In layman to Maxwell equations. If a wire absorbs energy, how does a satellite reflect it up to the feedhorn?

 

All is dependent on distance, both are reflective in 0.25 lambda distance.

 

In layman to Maxwell equations. If a wire absorbs energy, how does a satellite reflect it up to the feedhorn?

Wire 'CAN' absorb energy. That represents an energy loss in the RF transmission system so you want to keep energy out of the wire by design with reflection and transmission modes by physical shaping. The better the conductor, the more energy is reflected (the wire surface can be plated with a lower resistance conductor) and not absorbed.


https://www.antenna-theory.com/antennas/reflectors/dish.php

This works for any EM signal, as high quality metallic optical mirrors are generally coated in silver to reflect light EM waves with a coefficient of reflection >90%.

The boundary conditions of the EM media as it passes from one to the other is another important design condition for EM energy transmission.

 

So in essence if angle of incidence is critical in absorption, then should we not be making antennas out of flat bands instead of round pegs?
- How can one get the coefficient angles for various materials say Aluminum vs Steel vs Copper for the various frequencies. Do the frequencies change the coefficients of reflection.

 

Just expanding on this -
"Wire 'CAN' absorb energy. That represents an energy loss in the RF transmission system so you want to keep energy out of the wire by design with reflection and transmission modes by physical shaping. The better the conductor, the more energy is reflected (the wire surface can be plated with a lower resistance conductor) and not absorbed."

So if I was to write an antenna simulator software how does the traveling wave actually look at the micron edge of a wire as it heads down to the receiver accounting for skin effect etc.
I have also noticed the effect of coupling disimular metals say coupling iron to aluminum can cause various frequencies to completely reflect back as the index of refraction is quite different - but how would the index of refraction shift due to frequency?

 

So in essence if angle of incidence is critical in absorption, then should we not be making antennas out of flat bands instead of round pegs?
- How can one get the coefficient angles for various materials say Aluminum vs Steel vs Copper for the various frequencies. Do the frequencies change the coefficients of reflection.

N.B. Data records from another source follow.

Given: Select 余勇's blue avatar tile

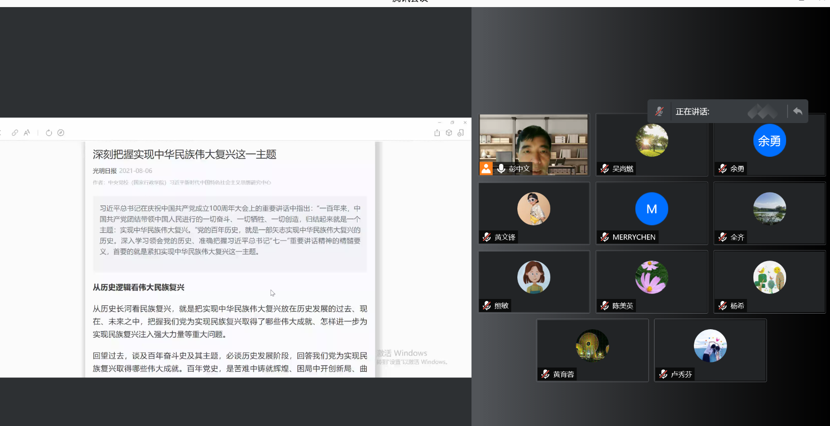Looking at the screenshot, I should pyautogui.click(x=769, y=141).
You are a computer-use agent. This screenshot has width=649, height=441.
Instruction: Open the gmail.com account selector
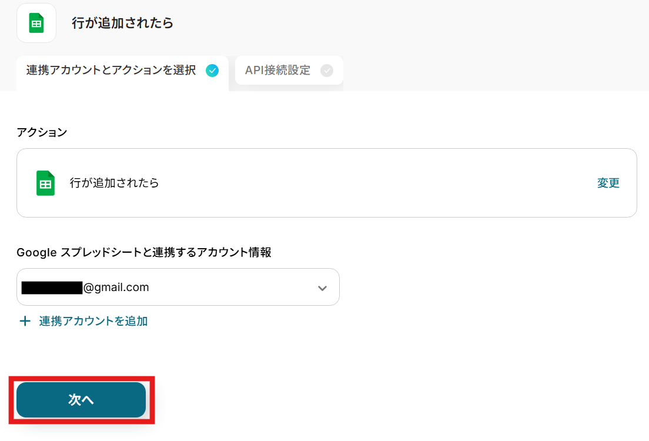(x=178, y=287)
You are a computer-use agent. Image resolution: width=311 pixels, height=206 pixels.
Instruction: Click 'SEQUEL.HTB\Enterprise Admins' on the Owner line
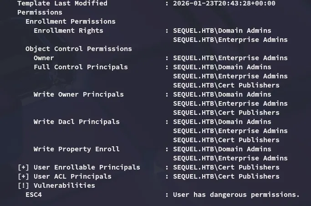230,58
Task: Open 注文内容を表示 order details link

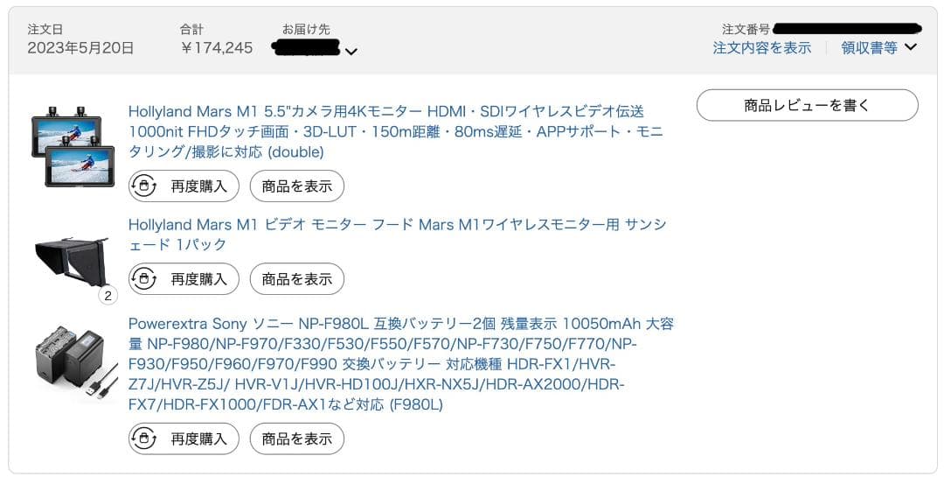Action: coord(761,48)
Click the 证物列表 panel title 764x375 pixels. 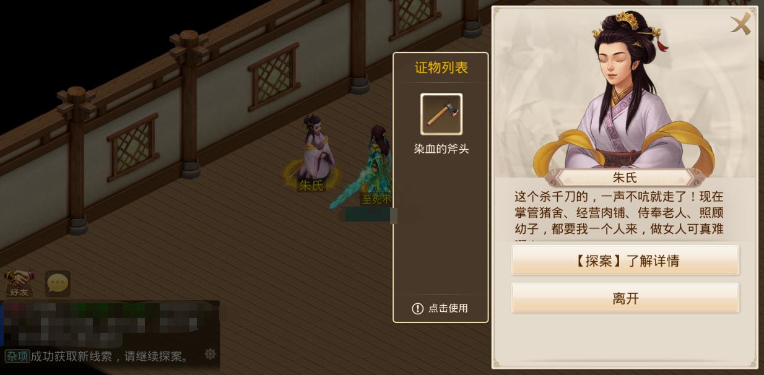pyautogui.click(x=441, y=68)
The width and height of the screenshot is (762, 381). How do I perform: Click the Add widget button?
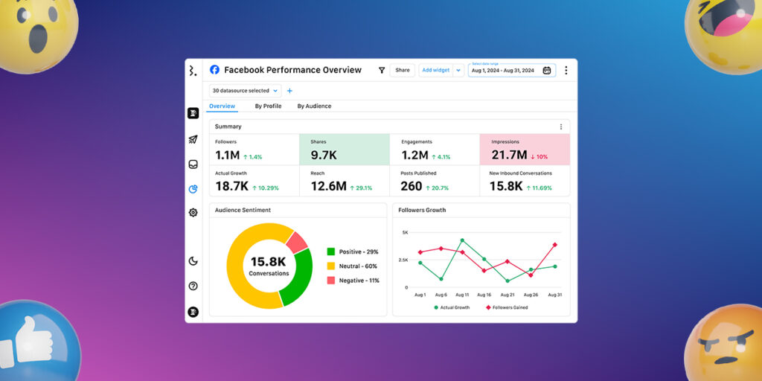[435, 70]
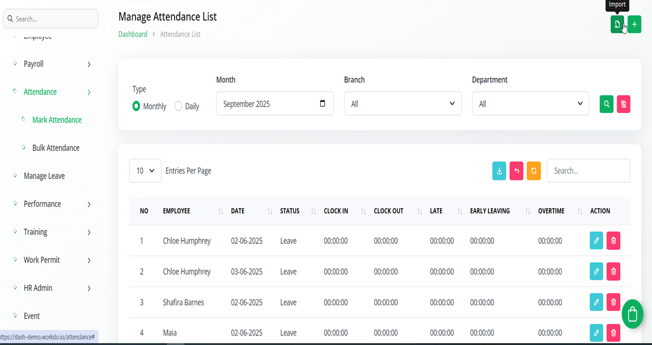Open the Department dropdown
Viewport: 652px width, 345px height.
[530, 104]
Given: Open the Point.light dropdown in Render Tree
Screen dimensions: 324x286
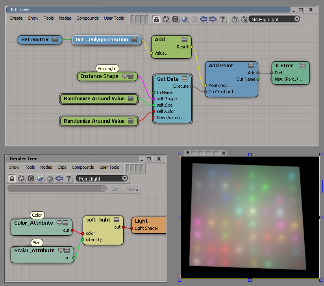Looking at the screenshot, I should (102, 179).
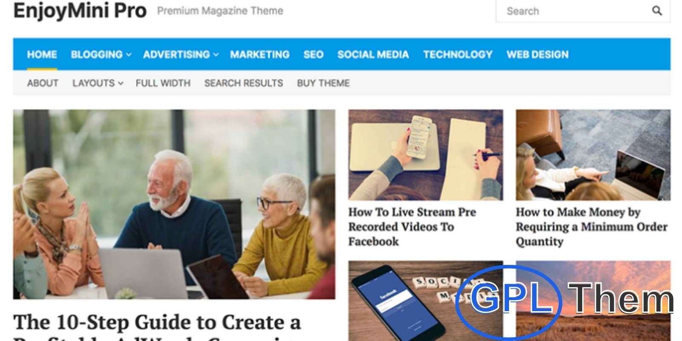Open the Technology category
Image resolution: width=682 pixels, height=341 pixels.
coord(458,55)
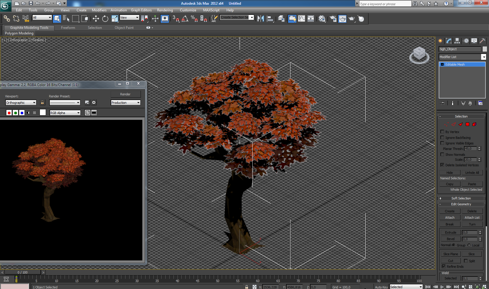Open the RGB Alpha channel dropdown
This screenshot has width=489, height=289.
coord(65,113)
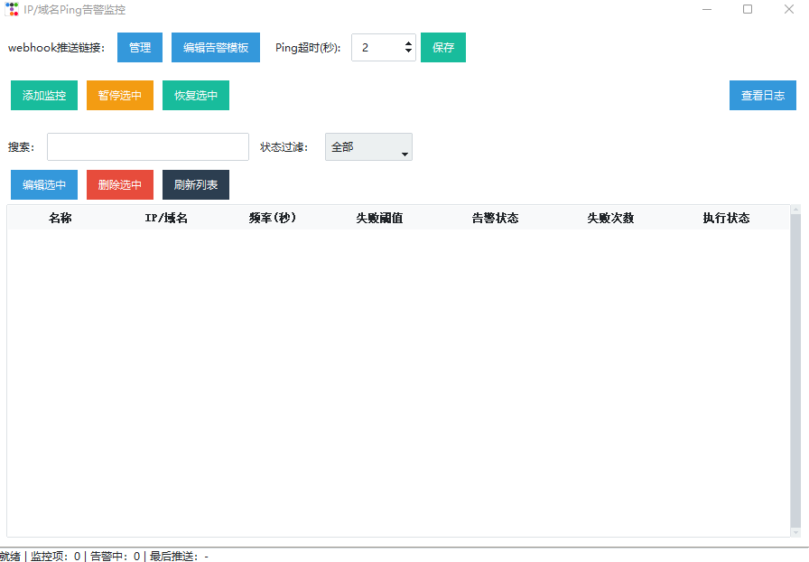Click 添加监控 to add a monitor
809x562 pixels.
(44, 95)
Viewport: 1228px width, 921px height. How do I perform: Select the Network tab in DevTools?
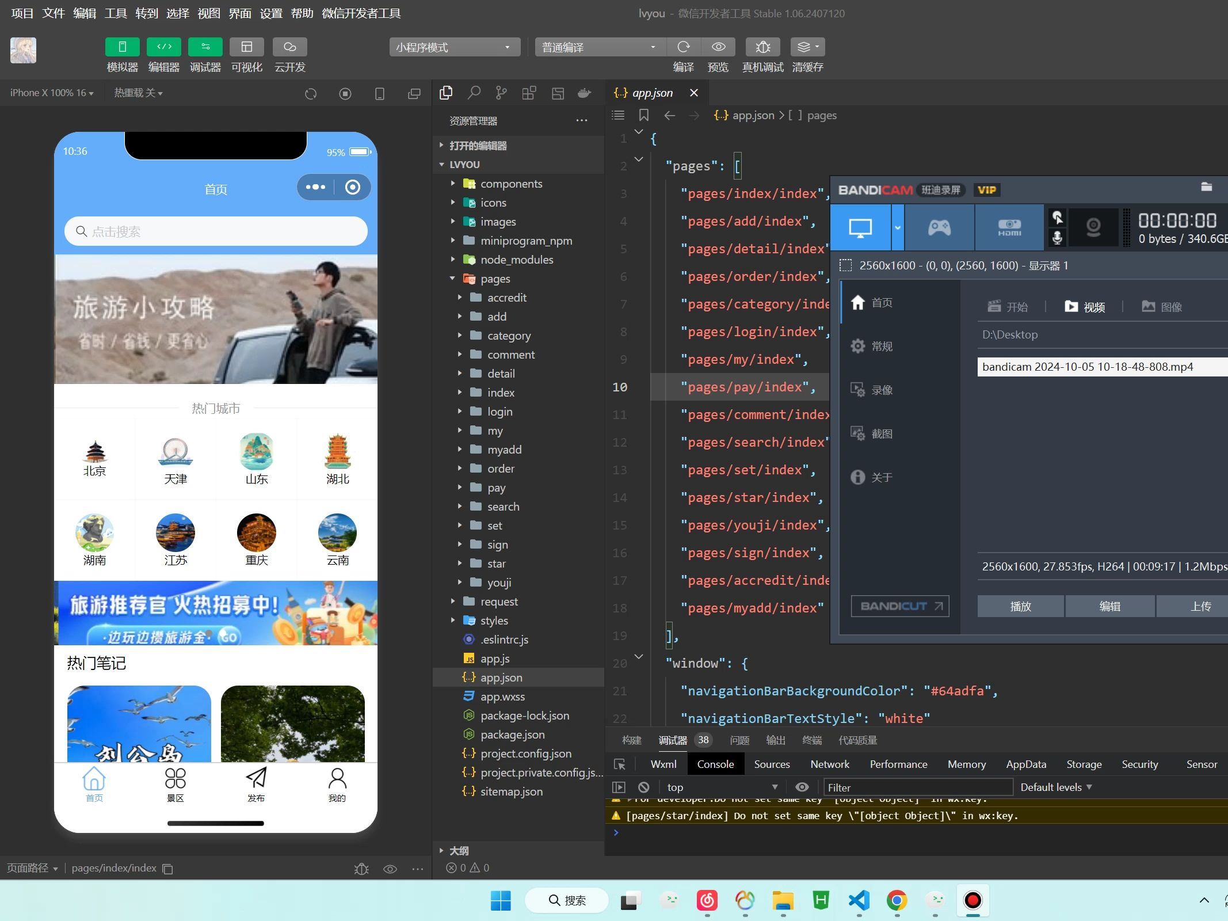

We can and do make antennas out of flat bands. It's commonly called a 'patch antenna'.
https://www.allaboutcircuits.com/tools/microstrip-patch-antenna-calculator/

We usually optimize the angles by pointing the antenna in the direction of the signal.

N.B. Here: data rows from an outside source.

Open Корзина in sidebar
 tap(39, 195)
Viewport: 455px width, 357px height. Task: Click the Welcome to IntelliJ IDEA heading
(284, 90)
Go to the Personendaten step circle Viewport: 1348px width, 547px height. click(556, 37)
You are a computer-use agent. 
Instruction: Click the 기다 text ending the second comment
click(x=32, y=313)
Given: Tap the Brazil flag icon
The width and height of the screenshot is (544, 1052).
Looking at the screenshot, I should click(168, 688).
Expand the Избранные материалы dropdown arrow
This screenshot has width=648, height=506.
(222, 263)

Aluminum vs Steel vs Copper are more loss and weight factors than coefficients of reflection factors in RF antenna design due to skin effect making the boundary surface resistance much more important than bulk material electrical properties.

 

This is probably what I should be working through -
https://www.feynmanlectures.caltech.edu/I_31.html

 

Just expanding on this -
"Wire 'CAN' absorb energy. That represents an energy loss in the RF transmission system so you want to keep energy out of the wire by design with reflection and transmission modes by physical shaping. The better the conductor, the more energy is reflected (the wire surface can be plated with a lower resistance conductor) and not absorbed."

So if I was to write an antenna simulator software how does the traveling wave actually look at the micron edge of a wire as it heads down to the receiver accounting for skin effect etc.
I have also noticed the effect of coupling disimular metals say coupling iron to aluminum can cause various frequencies to completely reflect back as the index of refraction is quite different - but how would the index of refraction shift due to frequency?

https://www.edn.com/understanding-electromagnetic-fields-and-antenna-radiation-takes-almost-no-math/

 

So lets take a Fresnel type antenna where the coiled wire 1/2 wavelength is much larger than the diameter of the coil. Say if we took a 200m wire and coiled it down to a size of a dinner plate, it should be resonant at the larger wavelength, but then add several fresnel antennas on the z axis would we not have something similar to a feed horn but working at much lower frequencies?

 

So lets take a Fresnel type antenna where the coiled wire 1/2 wavelength is much larger than the diameter of the coil. Say if we took a 200m wire and coiled it down to a size of a dinner plate, it should be resonant at the larger wavelength, but then add several fresnel antennas on the z axis would we not have something similar to a feed horn but working at much lower frequencies?

What exactly do you have in mind?
https://apps.dtic.mil/sti/trecms/pdf/AD1207428.pdf

These types of antenna structures are much more practical at higher frequencies. The LNB Scalar rings are like Fresnel zone reflectors sized to the reflector.

 

Hard to draw - the length of the wire Fresnel Spiral is significantly more than the diameter of the oval. Has anyone modeled this type of antenna, and how (or which) software would one recommend if one was to model this in it's RF pattern? Additionally the larger cone may itself be a sunken bevel forming a 'reflective' type surface but still exhibiting 1/2 - 1/4 wavelength of the total length of the coiled wire. Additionally when these are stacked would they exhibit ' energy focality' like a feed-horn at significantly longer wavelengths than normal? How long do the simulators take to simulate a transmission?

 

https://www.mwrf.com/technologies/c...611/spiral-antenna-cuts-low-profile-to-94-ghz



"Archimedean spiral antennas (ARSAs) are attractive for a variety of RF and microwave applications. They have been used for circularly polarized broadband communications and can be easily flush mounted in many systems. They are characterized by stable input impedance and radiation characteristics over several octaves."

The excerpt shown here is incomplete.